Zulip Chat Archive
Stream: maths
Topic: Increasing convergent subsequence
Koundinya Vajjha (Jul 19 2019 at 18:38):
Is there a result in mathlib which constructs a monotone convergent subsequence out of a convergent sequence?
Kevin Buzzard (Jul 19 2019 at 18:45):
Of reals?

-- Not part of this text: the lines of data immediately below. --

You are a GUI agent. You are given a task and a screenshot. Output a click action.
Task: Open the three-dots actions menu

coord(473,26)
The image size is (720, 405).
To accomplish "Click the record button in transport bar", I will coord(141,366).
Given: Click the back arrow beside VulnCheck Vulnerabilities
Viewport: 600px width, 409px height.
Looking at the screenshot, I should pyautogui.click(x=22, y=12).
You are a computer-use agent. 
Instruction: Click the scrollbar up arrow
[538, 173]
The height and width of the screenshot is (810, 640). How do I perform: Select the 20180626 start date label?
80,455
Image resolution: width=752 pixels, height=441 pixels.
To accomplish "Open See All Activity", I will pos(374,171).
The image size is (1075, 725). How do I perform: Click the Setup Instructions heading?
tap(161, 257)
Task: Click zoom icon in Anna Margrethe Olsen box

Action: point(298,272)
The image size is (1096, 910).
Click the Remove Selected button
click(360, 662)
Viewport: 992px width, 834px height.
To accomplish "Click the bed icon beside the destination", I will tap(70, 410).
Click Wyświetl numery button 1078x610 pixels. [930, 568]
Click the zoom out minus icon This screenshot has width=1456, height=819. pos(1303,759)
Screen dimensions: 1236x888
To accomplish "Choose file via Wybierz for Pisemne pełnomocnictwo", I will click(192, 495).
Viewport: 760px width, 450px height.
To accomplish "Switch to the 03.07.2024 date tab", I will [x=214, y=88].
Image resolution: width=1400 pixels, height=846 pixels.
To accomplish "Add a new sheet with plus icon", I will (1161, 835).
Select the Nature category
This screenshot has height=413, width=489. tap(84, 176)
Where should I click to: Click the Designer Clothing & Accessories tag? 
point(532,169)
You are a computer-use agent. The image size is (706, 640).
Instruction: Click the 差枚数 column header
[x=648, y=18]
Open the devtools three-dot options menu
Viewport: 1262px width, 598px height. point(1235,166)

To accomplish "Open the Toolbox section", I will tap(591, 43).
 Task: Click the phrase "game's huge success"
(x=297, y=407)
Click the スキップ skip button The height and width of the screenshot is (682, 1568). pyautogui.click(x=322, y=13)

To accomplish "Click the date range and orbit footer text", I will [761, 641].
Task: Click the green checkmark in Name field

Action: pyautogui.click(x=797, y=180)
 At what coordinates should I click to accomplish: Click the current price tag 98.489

I think Bolzano Weierstrass is in there somewhere and it's relatively straightforward from there, the statement about a subsequence tending to the same thing as the sequence will just be some filter magic
Koundinya Vajjha (Jul 19 2019 at 18:46):
Yes I'm working with nnreal.
Kevin Buzzard (Jul 19 2019 at 18:46):
Wait I don't mean Bolzano Weierstrass
Kevin Buzzard (Jul 19 2019 at 18:47):
I mean the assertion that a sequence has a monotonic subsequence
Kevin Buzzard (Jul 19 2019 at 18:47):
This is just some basic fact about total orders
Kevin Buzzard (Jul 19 2019 at 18:47):
You look at the peaks of the sequence
Koundinya Vajjha (Jul 19 2019 at 18:47):
Can you point me to the result? I'm new to filters/sequences and I have no idea where to look
Mario Carneiro (Jul 19 2019 at 18:48):
it's not proven in mathlib AFAIK
Kevin Buzzard (Jul 19 2019 at 18:49):
I don't know my way around that part of the library
Mario Carneiro (Jul 19 2019 at 18:51):
What do you need it for? It looks like a pretty gimmicky result to me
Koundinya Vajjha (Jul 19 2019 at 18:52):
Here is my set-up. I have a set K and have proven that there is a sequence x : nat -> K such that x n tends to Sup K. I need to prove that the interval Icc (Sup K) tis the intersection of the intervals Icc (x n) t where t is a fixed nnreal.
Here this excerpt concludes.